Fury over the government’s mishandling of disaster aid following a spate of devastating earthquakes earlier this month, coupled with the recent discovery of unused supplies — some dating back to Hurricane Maria — is driving frustrated demonstrators to the gates of the governor’s mansion. 

Fed up with what they say is rampant corruption, they are demanding the resignation of Gov. Wanda Vázquez, who just months ago served as the island’s Justice Secretary.

Though the demonstrations remained modest, the angry protests, chants and posts on social media resembled the early demonstrations last summer that ultimately ousted the former governor, Ricardo A. Rosselló.

Those protests had been ignited by the leak of a private group chat in which the governor and his closest advisers mocked ordinary Puerto Ricans. But the fury quickly came to take in broader discontent over corruption, economic austerity measures and mismanagement, especially over the botched government response to Hurricane Maria, which killed an estimated 3,000 people.

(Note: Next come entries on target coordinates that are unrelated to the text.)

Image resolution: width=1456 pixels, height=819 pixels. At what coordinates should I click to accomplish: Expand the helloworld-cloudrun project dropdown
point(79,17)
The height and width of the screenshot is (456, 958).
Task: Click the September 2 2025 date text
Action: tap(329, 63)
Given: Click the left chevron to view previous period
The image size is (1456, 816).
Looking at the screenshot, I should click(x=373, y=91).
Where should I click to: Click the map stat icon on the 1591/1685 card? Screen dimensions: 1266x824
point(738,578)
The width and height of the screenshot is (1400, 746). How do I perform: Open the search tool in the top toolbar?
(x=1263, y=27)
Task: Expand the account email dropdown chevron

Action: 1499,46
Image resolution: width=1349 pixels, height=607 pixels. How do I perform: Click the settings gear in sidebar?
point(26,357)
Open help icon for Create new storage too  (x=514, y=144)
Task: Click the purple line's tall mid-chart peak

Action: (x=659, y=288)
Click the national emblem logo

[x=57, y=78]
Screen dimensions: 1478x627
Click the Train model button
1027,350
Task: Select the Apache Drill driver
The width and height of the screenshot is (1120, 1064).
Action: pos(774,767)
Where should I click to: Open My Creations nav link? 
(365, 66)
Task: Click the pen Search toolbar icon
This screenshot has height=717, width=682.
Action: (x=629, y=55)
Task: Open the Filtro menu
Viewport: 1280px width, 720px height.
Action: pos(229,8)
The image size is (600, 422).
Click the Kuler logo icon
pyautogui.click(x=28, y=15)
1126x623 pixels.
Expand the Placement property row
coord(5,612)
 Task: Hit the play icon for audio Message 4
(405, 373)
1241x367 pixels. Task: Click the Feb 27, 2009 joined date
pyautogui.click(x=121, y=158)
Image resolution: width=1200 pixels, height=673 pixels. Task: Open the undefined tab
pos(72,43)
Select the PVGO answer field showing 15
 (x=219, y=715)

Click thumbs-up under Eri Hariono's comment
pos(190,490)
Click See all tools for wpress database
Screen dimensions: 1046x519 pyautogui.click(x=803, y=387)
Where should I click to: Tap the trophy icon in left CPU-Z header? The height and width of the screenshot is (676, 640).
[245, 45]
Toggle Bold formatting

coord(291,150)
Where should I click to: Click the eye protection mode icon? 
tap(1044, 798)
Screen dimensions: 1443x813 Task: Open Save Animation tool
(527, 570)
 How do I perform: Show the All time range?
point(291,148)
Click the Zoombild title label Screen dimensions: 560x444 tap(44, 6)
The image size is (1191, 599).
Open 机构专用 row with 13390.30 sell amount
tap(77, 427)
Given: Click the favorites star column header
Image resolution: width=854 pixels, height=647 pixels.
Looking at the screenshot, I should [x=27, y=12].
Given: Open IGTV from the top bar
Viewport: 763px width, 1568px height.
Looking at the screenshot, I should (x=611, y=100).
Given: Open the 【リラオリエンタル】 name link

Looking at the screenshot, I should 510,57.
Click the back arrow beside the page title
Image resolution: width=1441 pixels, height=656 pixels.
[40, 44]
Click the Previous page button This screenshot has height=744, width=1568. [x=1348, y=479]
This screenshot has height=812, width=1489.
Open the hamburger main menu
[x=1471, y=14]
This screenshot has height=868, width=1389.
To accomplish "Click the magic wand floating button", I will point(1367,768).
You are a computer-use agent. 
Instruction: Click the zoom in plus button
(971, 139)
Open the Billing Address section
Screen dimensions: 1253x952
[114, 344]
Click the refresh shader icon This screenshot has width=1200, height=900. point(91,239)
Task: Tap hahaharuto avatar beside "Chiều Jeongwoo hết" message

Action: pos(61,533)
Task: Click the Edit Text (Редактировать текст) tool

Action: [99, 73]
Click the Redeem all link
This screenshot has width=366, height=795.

After Maria, a series of incidents pointed to incompetence in the handling of emergency aid. Trailers full of food, water and baby supplies that had been donated for hurricane victims were found left to rot at a government office nearly a year after the storm. By that time, they had become infested by rats. Thousands of unused cases of bottled water laid to waste for months on an unused runway. Donations compiled in Florida rotted away because the Puerto Rican government did not have money to ship them to the island.